La minihuelga intermitente en el tranvía de Zaragoza causa serios perjuicios y molestias al vecindario. Por el simple hecho de que la movilidad en el eje Norte-Sur de la ciudad está monopolizada en gran medida por ese (estupendo) medio, y si se para... no hay alternativa. Tampoco tendría por qué haberla, dada la alta capacidad de una plataforma que, mejor organizada, debería dar más de sí.

En realidad, el impacto de la movilización de los tranviarios es el habitual de cualquier acción similar cuando se produce en un servicio público esencial y obviamente único. Huelgas de tal naturaleza y en ese tipo de ámbitos son siempre muy duras para quienes las protagonizan, y sobre todo para quienes las padecen: la gente. Pero además la naturaleza de semejantes conflictos se convierte en un complicado laberinto de intereses y responsabilidades. La causa es evidente: en la mayor parte de los casos se trata de prestaciones de titularidad pública, pero gestionadas y dispensadas por empresas privadas.

El tranvía zaragozano, como también los autobuses, la limpieza, la depuradora de La Cartuja o los parques y jardines, están en manos de sociedades privadas o mixtas con mayoría privada. En ellas las relaciones laborales son un asunto de lo más particular. Tal vez el ayuntamiento pueda mediar o proponer soluciones en caso de enfrentamiento entre trabajadores y dirección. Puede limitar el alcance de los paros imponiendo servicios mínimos (pero respetando siempre el derecho de huelga). Puede incluso mejorar las condiciones económicas de la concesión. Pero no puede resolver directamente el conflicto ni garantizar el cumplimiento de los pactos.

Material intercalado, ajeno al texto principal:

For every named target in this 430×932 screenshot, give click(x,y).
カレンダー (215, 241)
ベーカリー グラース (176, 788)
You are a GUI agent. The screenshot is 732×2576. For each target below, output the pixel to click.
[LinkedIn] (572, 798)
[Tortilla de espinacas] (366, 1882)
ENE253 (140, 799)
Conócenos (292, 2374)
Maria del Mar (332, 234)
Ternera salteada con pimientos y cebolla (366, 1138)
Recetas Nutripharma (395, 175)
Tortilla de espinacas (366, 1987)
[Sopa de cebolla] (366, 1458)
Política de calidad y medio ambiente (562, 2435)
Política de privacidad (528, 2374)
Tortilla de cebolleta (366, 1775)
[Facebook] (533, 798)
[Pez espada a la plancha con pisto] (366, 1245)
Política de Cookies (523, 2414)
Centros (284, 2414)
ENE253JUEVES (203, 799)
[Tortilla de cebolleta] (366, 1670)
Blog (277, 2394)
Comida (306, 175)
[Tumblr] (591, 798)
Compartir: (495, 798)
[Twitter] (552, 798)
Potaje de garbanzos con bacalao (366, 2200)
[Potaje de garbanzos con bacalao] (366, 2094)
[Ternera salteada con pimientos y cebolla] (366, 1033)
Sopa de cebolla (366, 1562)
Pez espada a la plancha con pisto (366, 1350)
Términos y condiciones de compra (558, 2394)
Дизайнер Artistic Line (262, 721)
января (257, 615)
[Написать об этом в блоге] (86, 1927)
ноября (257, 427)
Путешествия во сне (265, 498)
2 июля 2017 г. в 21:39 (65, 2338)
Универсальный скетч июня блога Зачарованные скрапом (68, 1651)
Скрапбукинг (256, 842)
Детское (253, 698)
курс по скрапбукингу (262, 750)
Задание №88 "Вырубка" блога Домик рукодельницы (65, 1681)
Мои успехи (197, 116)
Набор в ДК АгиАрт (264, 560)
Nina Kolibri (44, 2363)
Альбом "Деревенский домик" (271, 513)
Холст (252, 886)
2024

Y así estamos. Lo público es, en realidad, muy poco público. Salvo cuando toca pagar, claro. Ahora mismo, el propio Gobierno de España ha tenido que ponerse de perfil mientras la italiana Atlantia y la hispana ACS (Florentino Pérez, que va como una moto) se hacen con Abertis, la mayor concesionaria de servicios ¿públicos? de todo el país. Un país en el que mandan... los que mandan.